President Trump’s first week in office included executive orders to revive two controversial pipeline proposals halted during former President Barack Obama’s administration. Trump’s move on Keystone XL, which will deliver heavy crude from Canada to U.S. refineries, is sensible and will boost public safety in Minnesota.

His decision on the other, the Dakota Access pipeline spurring protests near a North Dakota Indian reservation, was premature. Trump should have first wielded his deal-making skills to defuse still-close-to-boiling-over tensions between the Standing Rock Sioux Nation, the pipeline company and local law enforcement. Without intervention by a coolheaded authority, violence as the pipeline construction resumes is a distinct possibility.

Citing concerns about the safety of other methods of oil transport, the Star Tribune Editorial Board previously backed Keystone’s completion, putting it at odds with climate change activists whose political clout spurred Obama’s rejection of the pipeline. This nation still relies on crude oil, which typically needs to be transported vast distances to refineries. There is no risk-free method, and pipelines, though imperfect, are safer than rail, truck and ship.

Minnesota more than most states had a stake in this debate. Rail lines crisscross the state. Trains pulling 100 or more tankers have become “rolling pipelines” passing through cities large and small and along rivers such as the Mississippi that supply drinking water for the metro. Railroads have made safety improvements, such as slowing train speed or upgrading tanker cars to sturdier models. Still, fiery explosions in Lac Megantic, Quebec, and Casselton, N.D., illustrate the danger of rail transport.
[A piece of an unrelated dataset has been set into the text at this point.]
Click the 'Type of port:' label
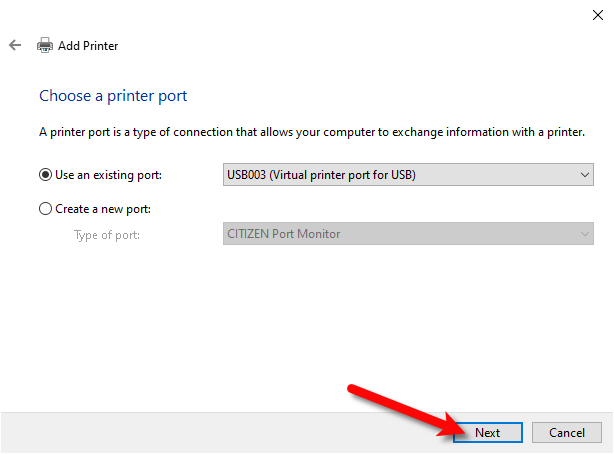The height and width of the screenshot is (454, 614). click(107, 235)
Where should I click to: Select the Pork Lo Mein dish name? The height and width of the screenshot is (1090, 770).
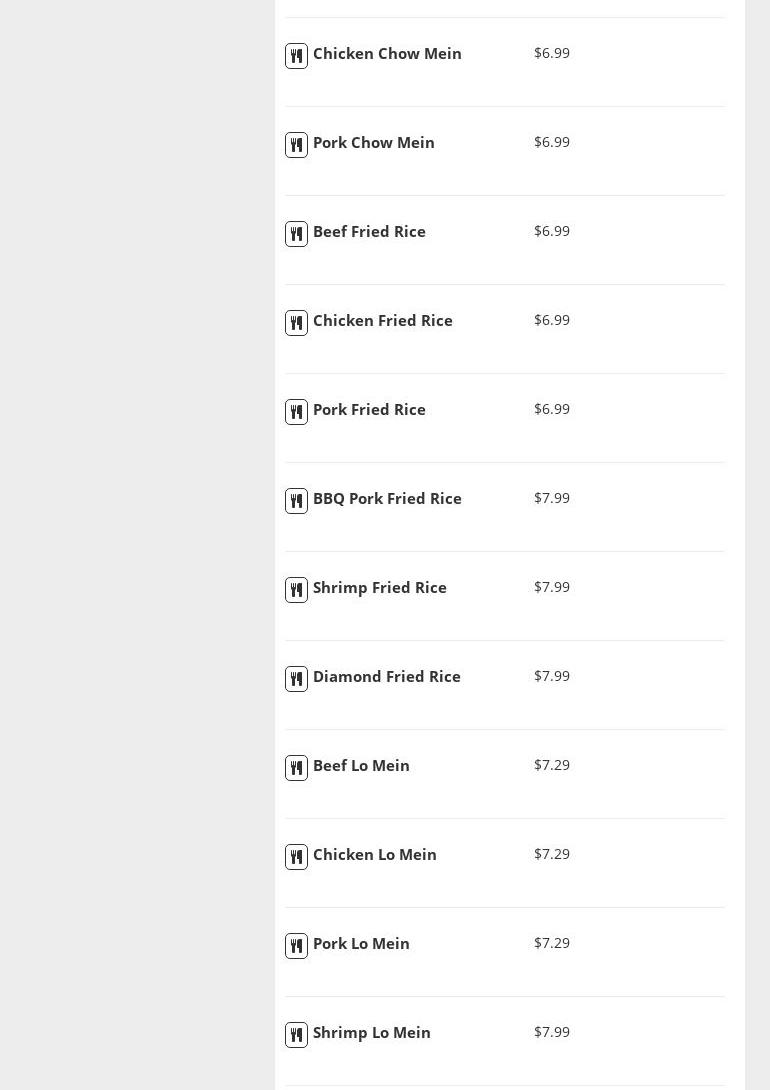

A Keystone spur line would help relieve the oil train traffic coming through Minnesota. Supporting it is logical and conscientious, particularly with federal analysis showing that blocking the pipeline would do little to slow the development of Canadian oil sands and, by extension, global warming. The reason: The oil would just be transported a different way.

The Dakota Access pipeline will cross under the Missouri River near North Dakota’s Standing Rock reservation. The tribe has raised concerns about pipeline leaks contaminating drinking water and disturbing burial grounds and other culturally sensitive locations. Three federal agencies have also raised concerns about the quality of the environmental and cultural reviews that have taken place. Those issues should not be shrugged off as federal agencies move forward after Trump’s executive order.

The volatility of the ongoing protest also warrants caution. The encampment near the pipeline’s proposed river crossing drew thousands of protesters last year. Clashes between them and North Dakota law enforcement were frequent and sometimes violent. Tensions are only going to escalate with the rapid resumption of construction, further sapping the resources of already fatigued North Dakota law enforcement.

More images of unrest from this Great Plains standoff would be shared around the world, casting further doubt on Trump’s leadership and his claims of popular support. The president, already the focus of widespread protests elsewhere over travel restrictions, doesn’t need another global PR mess to mar his first weeks in office.

Caution by the agencies charged with carrying out the Dakota Access pipeline executive order would best serve the nation and reflect positively on the fledgling Trump administration.